The parameter 13 ‘Stability of object composition’ should be enhanced to improve pouch packaging for the elderly. However, if the parameter 13 ‘stability of object composition’ is strengthened, the parameter 12 ‘shape’ of the existing pouch packaging will change and the commercial value of the product will be lowered. When one parameter is improved, the other is worsened. A technical contradiction aroused. Technical contradictions could be resolved by finding the corresponding inventive principles in the contradiction matrix [61]. In this problem, the parameter to be improved is stability of object composition, and the parameter to be worsened is shape. At the point where two parameters intersect in the contradiction matrix, the inventive principles can be confirmed as follows; ‘1. Segmentation’, ’22. Blessing in disguise’, ’18. Mechanical vibration’, and ‘4. Asymmetry’. Among them, the feasible principle applied to pouch food packaging was judged to be ‘1. Segmentation’ and ’22. Blessing in disguise’. Table 8 shows the TRIZ contradiction matrix in this case.

Modification #3 (line 355 – line 356 in revised manuscript)

Table 8. Partial cells of TRIZ Contradiction Matrix

IP              WP

12. Shape

 

13. Stability of object composition

 

1. Segmentation, 22. Blessing in disguise, 18. Mechanical vibration, 4. Asymmetry

Note: IP, Improving Parameter; WP, Worsening Parameter.

Modification #4 (line 357 – line 374 in revised manuscript)

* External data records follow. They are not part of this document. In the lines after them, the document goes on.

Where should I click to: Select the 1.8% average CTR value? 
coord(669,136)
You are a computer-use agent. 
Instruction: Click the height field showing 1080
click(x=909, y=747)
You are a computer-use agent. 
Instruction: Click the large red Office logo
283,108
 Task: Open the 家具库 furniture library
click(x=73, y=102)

Of the 40 inventive principles, the principle ‘1. segmentation’ divides a fragmentation system or object into independent parts, making it easier to disassemble. A good example is making cupcakes rather than large cakes, or grinding hard-to-swallow pills to make them easier to take. The principle ’22. blessing in disguise’ is the principle of taking advantage from harmful factors. It means ‘converting harm into benefit’ or ‘using harmful factors to achieve a positive effect’. A good example is exposure to an extract of the same substance to develop tolerance to an allergen that causes an allergy, or setting a counter fire to put out a wildfire.

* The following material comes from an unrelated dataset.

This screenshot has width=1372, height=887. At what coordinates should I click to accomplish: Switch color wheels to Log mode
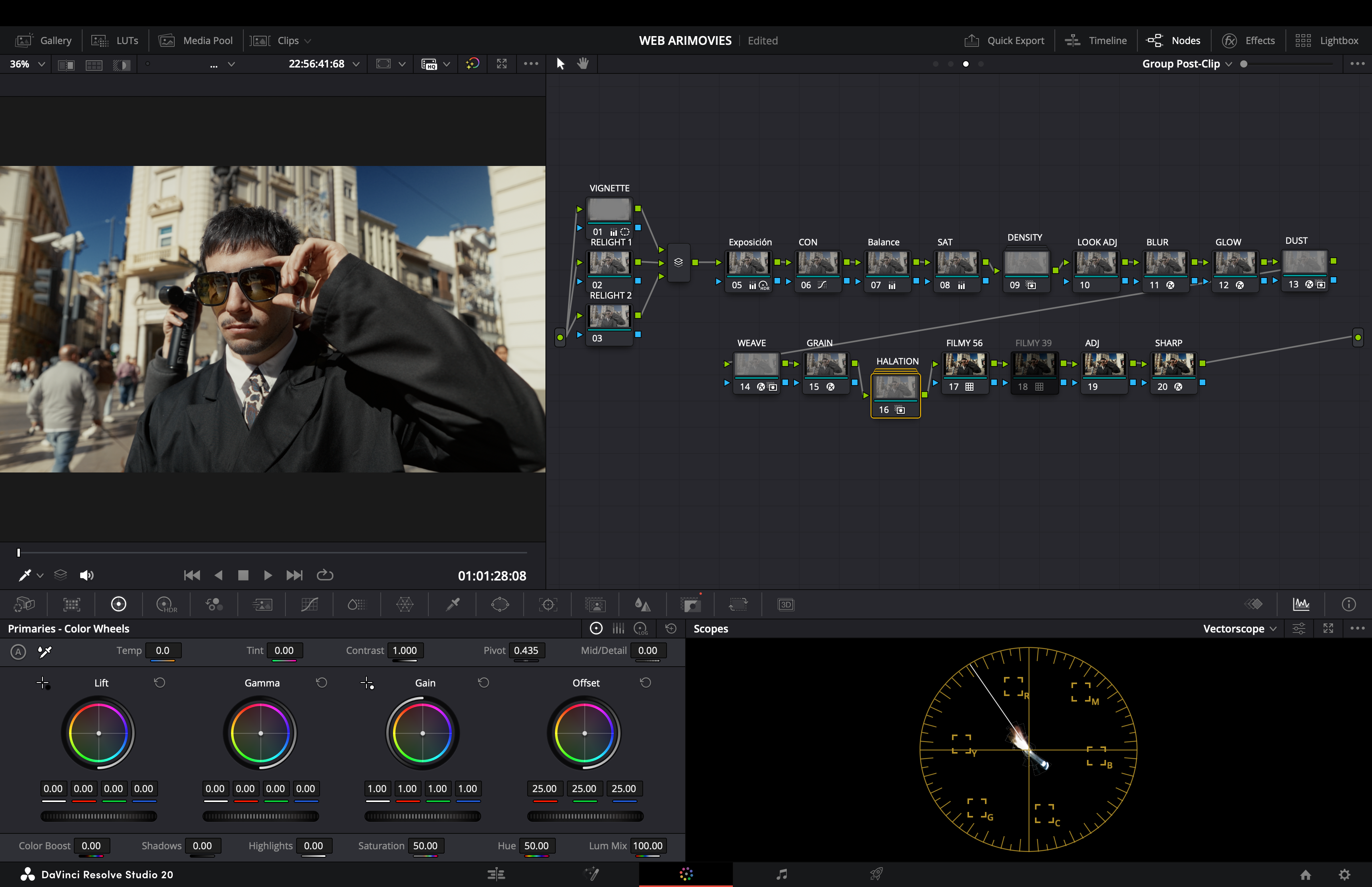click(641, 629)
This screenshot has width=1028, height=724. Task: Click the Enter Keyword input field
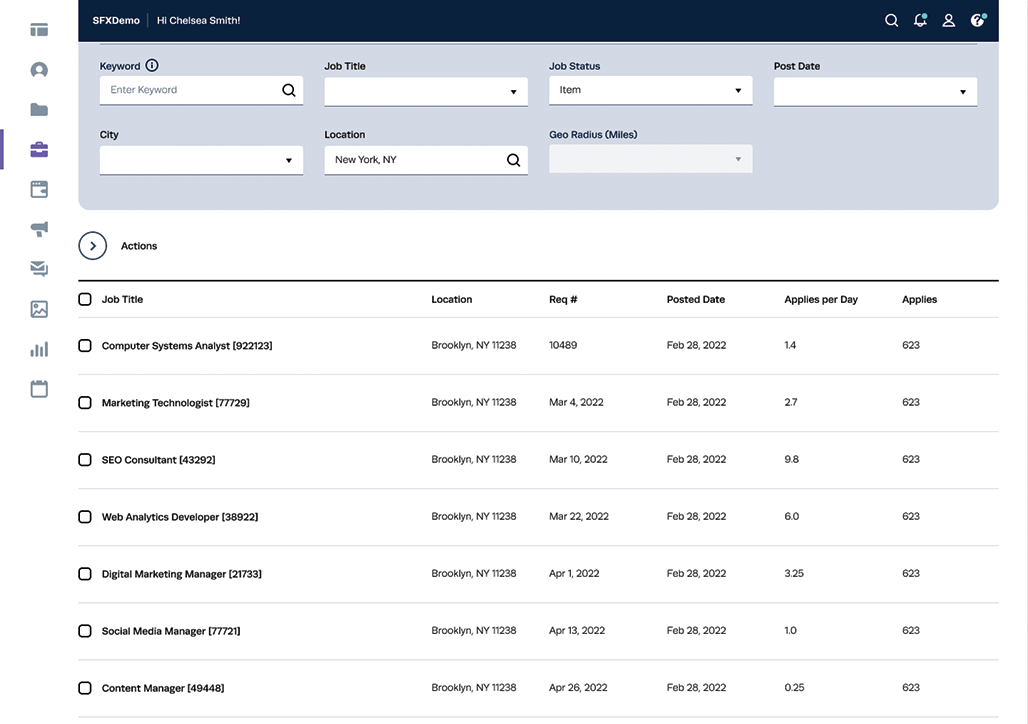click(201, 90)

             As shown in Figure 2, the packaging container was divided into parts with and without contents. The principle ‘1. segmentation’ was applied in this process. Although it seems unlikely that the drink will overflow, it was judged that there was a lot of loss of contents and secondary problems occurred in drinking. Next, the principle’22. blessing in disguise’ is applied. As shown in Figure 3, it made it possible to use the overflow phenomenon by inserting a device under the opening.

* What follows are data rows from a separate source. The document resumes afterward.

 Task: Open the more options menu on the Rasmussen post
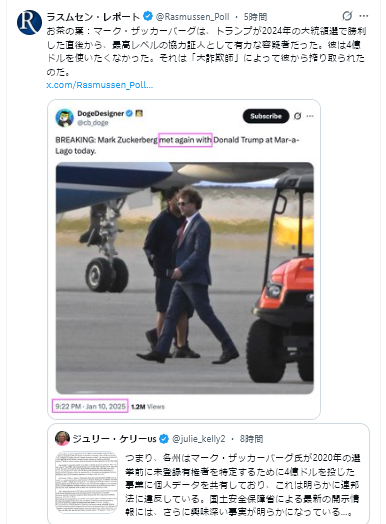[364, 16]
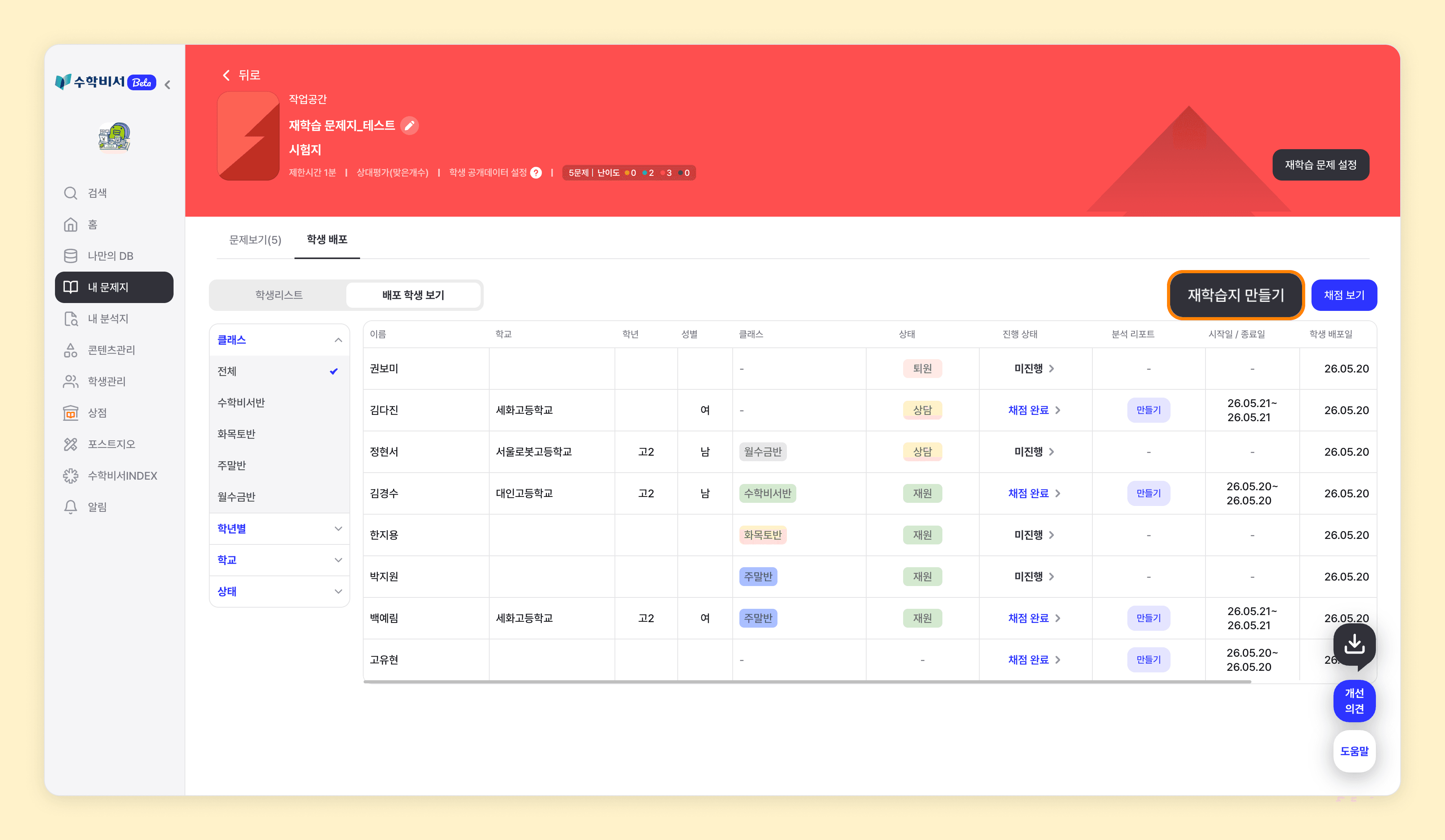Open the 상점 store icon
Image resolution: width=1445 pixels, height=840 pixels.
(71, 413)
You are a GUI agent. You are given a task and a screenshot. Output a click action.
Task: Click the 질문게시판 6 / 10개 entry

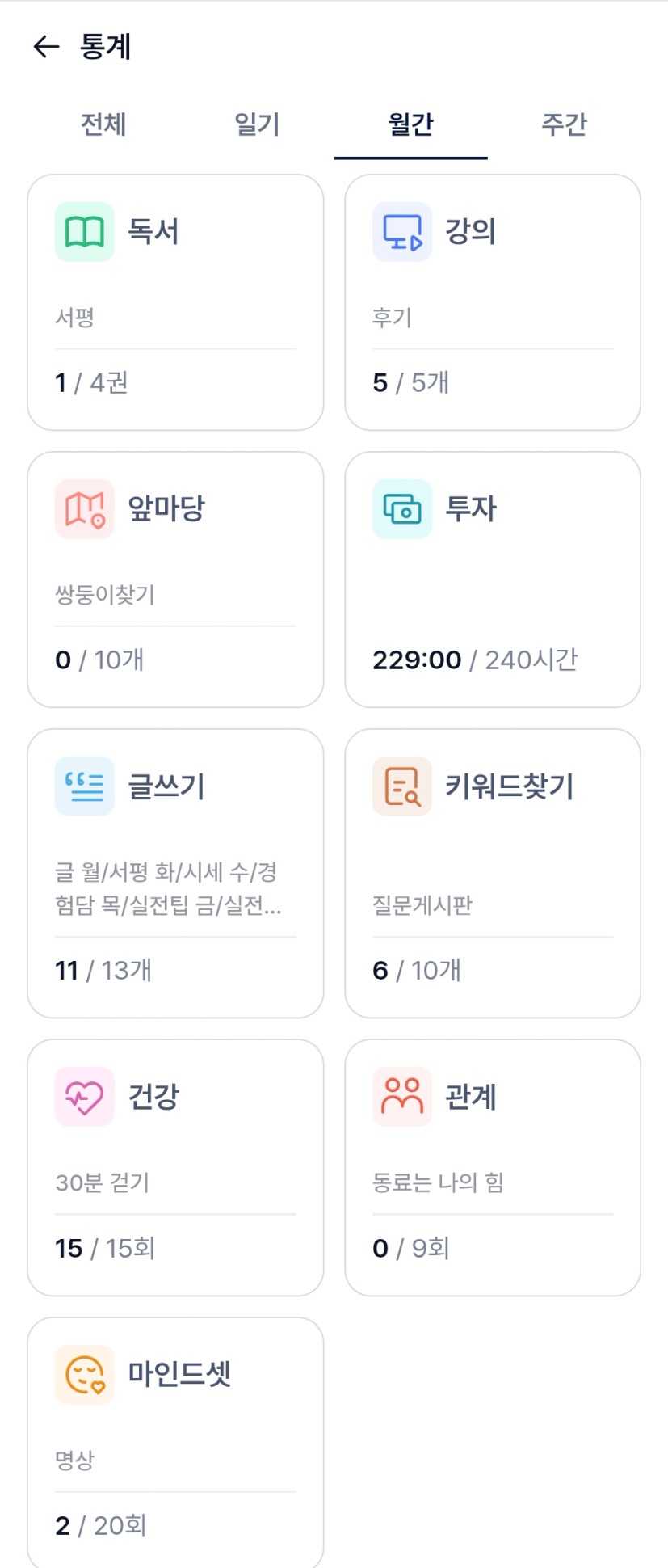pos(492,970)
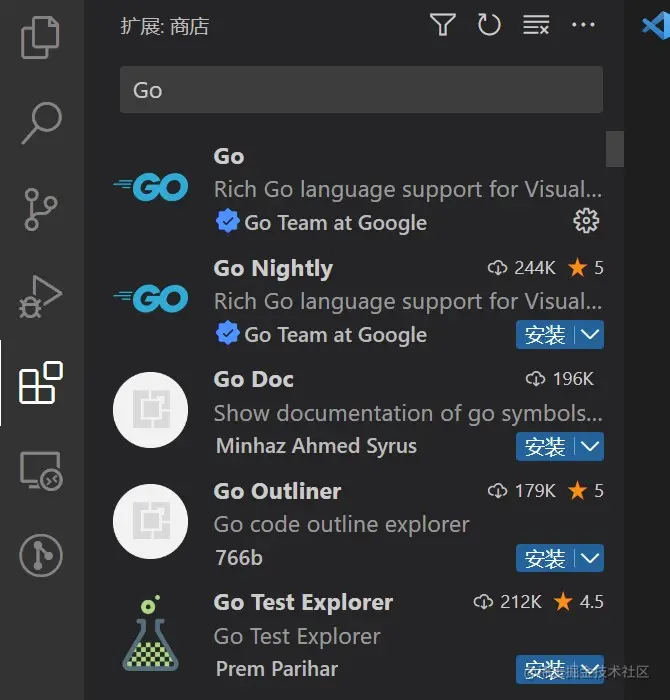
Task: Click the Git graph circular icon
Action: (x=41, y=556)
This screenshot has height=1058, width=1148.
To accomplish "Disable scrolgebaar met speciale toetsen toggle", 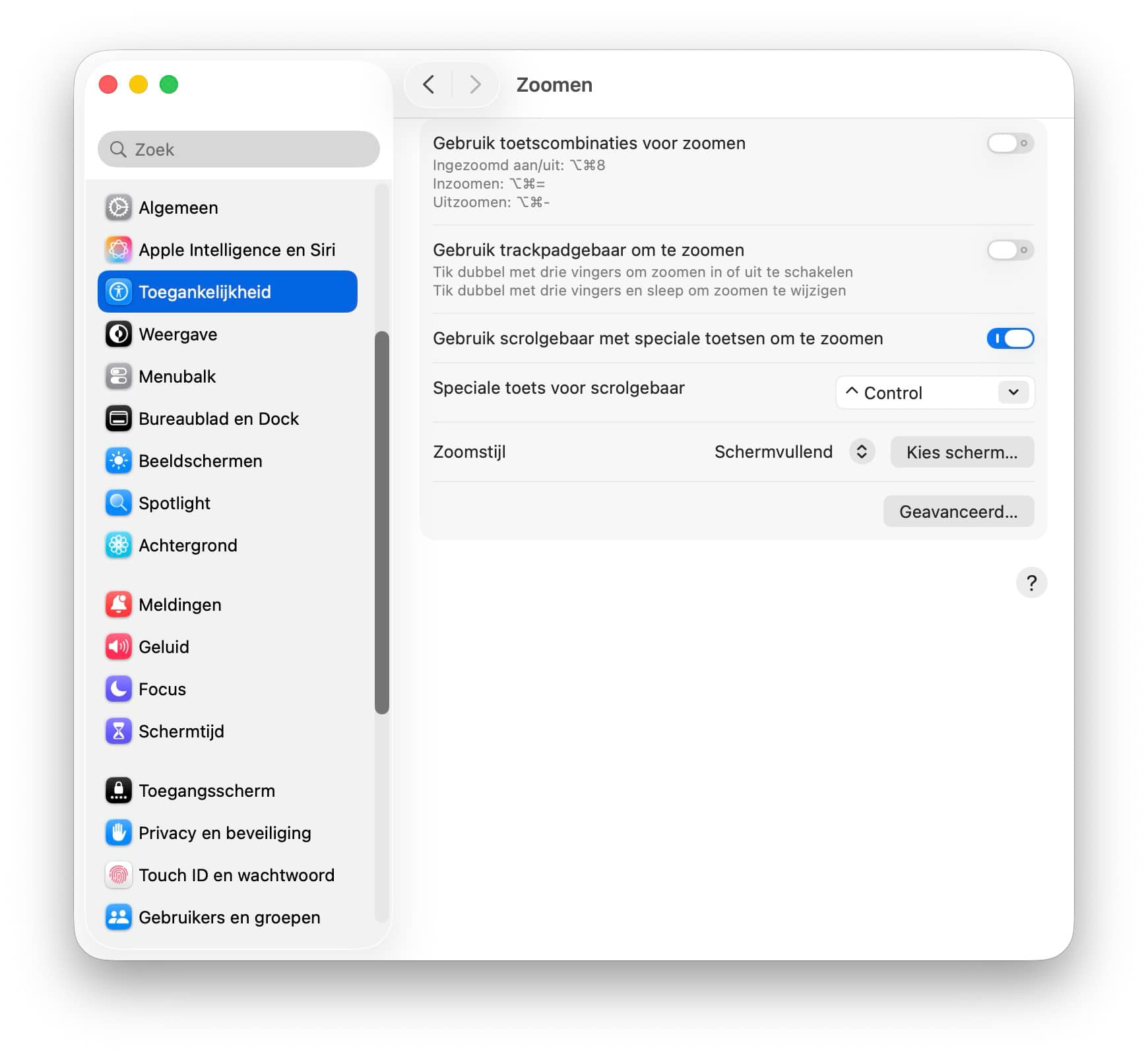I will [1010, 338].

Modification #5 (line 375 – line 379 in revised manuscript)

Figure 2. Application of the principle ‘1. segmentation’

Figure 3. Application of the principle ’22. blessing in disguise’ (“A” is a device that receives overflowing beverages when drinking)

 

Modification #6 (line 498 – line 501 in revised manuscript)

This study utilized the principles  ‘1. segmentation’ and ’22. blessing and disguise’ of the 40 inventive TRIZ principles. New design of food packaging developed by Universal Design is not only for elderly-friendly, but also increase convenience in food use regardless of age, gender, or disability [70].